Setting Up Git Collaboration

Next we sync the project to GitHub, allowing a team to collaborate with familiar synchronization tools and git history.

Details:

Python Library

We only used the Kiln app for this project, but in the video we briefly introduce the Kiln python library which you can use to work with Kiln project in code.

Recap, Docs and Discord

Next Steps

This was a quick demo of all the pieces working together. If I wanted to continue to iterate on quality, here’s where I’d focus next:

Improve the Existing Eval

I’m really not sure my manual labels are correct in the golden dataset (I’m not much of a ffmpeg wizard as I thought). More eval data (golden and eval_set), and more iteration on the judge prompt, and better labels from an actual ffmpeg expert would be a good place to invest.

Iteration on model+prompt

I'd iterate more trying to find the best method of running the task, including:

  • Try more thinking models, and chain-of-thought on non-thinking models. Building command line parameters seems ideal for step-by-step thinking.
  • Try more prompts: try few-shot prompts, try adding some key knowledge to the prompt (for web videos include "-movflags +faststart", "prefer mp4 container if not specified", etc)

Iterate on product side with evals/prompts

Each model has its own style of output; they swap the order of the explanation/command and the formatting. I'd want to define the best version, and write some evals to confirm they follow it.

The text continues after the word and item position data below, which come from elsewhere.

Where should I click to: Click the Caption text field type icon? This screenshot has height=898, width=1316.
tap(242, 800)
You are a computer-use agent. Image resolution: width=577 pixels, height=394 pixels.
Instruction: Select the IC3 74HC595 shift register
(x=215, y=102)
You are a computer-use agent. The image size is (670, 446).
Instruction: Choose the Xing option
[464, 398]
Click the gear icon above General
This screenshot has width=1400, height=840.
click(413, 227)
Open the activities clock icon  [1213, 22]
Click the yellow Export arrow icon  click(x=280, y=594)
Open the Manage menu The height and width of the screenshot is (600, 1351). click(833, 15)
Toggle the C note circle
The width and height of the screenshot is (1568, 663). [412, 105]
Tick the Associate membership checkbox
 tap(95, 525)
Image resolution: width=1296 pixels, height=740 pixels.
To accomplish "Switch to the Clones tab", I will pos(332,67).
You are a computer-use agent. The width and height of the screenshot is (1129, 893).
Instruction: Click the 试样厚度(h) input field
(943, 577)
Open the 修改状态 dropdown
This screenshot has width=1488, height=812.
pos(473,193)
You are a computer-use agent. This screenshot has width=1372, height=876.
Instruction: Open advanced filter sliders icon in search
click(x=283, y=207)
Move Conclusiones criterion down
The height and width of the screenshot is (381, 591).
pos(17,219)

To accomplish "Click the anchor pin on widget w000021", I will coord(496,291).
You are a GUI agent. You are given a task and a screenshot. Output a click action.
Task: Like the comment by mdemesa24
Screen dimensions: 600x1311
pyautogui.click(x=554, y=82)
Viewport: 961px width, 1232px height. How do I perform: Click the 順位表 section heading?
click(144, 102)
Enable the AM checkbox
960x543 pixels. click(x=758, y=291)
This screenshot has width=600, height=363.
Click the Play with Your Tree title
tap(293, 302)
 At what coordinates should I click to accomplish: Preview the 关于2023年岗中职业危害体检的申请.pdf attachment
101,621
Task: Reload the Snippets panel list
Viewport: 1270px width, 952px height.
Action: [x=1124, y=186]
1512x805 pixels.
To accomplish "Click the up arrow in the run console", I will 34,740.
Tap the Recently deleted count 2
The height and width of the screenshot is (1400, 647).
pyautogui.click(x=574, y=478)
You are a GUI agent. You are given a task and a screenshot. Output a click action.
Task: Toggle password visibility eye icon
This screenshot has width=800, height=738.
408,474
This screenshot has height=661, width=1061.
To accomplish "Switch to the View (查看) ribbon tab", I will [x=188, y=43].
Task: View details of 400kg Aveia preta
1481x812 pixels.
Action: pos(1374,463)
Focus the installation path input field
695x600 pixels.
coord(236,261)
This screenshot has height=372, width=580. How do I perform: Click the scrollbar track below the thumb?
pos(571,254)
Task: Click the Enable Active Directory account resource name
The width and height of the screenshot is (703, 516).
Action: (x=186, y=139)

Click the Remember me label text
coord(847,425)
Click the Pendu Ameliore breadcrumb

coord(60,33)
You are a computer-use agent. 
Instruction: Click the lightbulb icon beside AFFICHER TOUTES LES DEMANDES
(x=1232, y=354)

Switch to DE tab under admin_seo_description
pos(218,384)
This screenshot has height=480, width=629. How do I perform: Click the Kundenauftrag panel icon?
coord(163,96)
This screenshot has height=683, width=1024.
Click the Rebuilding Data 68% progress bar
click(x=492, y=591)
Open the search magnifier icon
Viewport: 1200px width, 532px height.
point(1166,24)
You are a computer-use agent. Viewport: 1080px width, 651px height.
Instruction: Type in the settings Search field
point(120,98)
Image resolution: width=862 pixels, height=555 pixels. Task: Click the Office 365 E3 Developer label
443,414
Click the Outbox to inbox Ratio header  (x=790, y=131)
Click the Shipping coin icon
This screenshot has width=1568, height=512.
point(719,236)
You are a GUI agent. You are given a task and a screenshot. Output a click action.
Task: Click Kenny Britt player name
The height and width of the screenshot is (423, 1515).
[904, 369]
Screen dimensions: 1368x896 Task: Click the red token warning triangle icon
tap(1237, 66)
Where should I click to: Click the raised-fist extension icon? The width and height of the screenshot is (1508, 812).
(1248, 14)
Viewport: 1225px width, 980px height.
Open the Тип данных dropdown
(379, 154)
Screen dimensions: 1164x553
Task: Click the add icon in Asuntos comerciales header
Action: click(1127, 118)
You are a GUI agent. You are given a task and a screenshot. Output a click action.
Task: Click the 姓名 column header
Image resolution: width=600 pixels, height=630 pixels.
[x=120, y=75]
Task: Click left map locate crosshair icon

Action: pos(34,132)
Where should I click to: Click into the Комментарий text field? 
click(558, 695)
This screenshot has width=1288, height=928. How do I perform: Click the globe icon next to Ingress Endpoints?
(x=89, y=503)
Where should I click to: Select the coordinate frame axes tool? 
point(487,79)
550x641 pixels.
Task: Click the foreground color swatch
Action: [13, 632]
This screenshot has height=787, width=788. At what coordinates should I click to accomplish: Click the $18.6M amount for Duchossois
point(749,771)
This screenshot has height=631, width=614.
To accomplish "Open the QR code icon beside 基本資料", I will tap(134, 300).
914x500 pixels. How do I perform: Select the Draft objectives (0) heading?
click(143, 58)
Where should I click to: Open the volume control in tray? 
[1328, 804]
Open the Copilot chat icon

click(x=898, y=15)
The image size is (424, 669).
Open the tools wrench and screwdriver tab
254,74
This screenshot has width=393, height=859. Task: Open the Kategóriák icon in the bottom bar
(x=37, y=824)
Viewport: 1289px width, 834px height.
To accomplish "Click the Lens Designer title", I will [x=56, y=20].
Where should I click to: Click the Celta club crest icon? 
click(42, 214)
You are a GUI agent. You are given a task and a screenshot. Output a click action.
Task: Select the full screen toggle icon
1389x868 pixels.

More Fine-Tuning: only if local or cost optimization was the goal

I probably wouldn't iterate on fine-tuning unless I really wanted a system that could run locally or to really reduce price per token.

Why? The foundation models work pretty damn well. They seem to already have good knowledge about how to use ffmpeg. Iterating on prompting would probably be faster and more effective than fine-tuning. Fine-tuning can be great when cost/privacy are critical, but it's a lot of extra work and will slow your project down.

If I wanted a system that could run locally or to really reduce price per token, fine-tuning would help. The high quality models either closed/hosted (GPT 4.1, Sonnet) or too big for the average person to run locally (Qwen 3 32B/Llama 70B).

Our quick pass at fine-tuning has shown it can really improve the performance of smaller models; in particular Llama 3B and Gemini Flash saw big jumps. To iterate I'd try:

  • Generate a larger training set. I started with 330 examples, then added 719 more and could see a benefit. To do this I'd probably manually build a list of all ffmpeg features and use that as top-level topics for synthetic data generation that would let me systematically ensure every feature was contained in the training dataset. I'd also look around for existing examples to include.
  • I'd try more base models like Gemma, Llama 3.1, Qwen. We've already seen that there's a wide quality gap between models (likely from their pre-training data). The right base model could boost quality, although as the training set got better I'd imagine the gap closes.
  • I'd try smaller models. I'd bet with the right training data, even a 1B parameter model could do well given how constrained this problem is.

Using the Project

This was built as a demo project, not a real product. However I've actually found it handy. I used it to re-encode the video walkthrough before uploading it to Vimeo, and it did things I wouldn't have thought of like using a lanczos scaler to keep sharper text (since I told it that the content was a screencast). You can see the commit here. Kinda cool!

If any ffmpeg wizard wants to take a stab at improving the performance with new evals/prompts/tunes, I'd be happy to take PRs.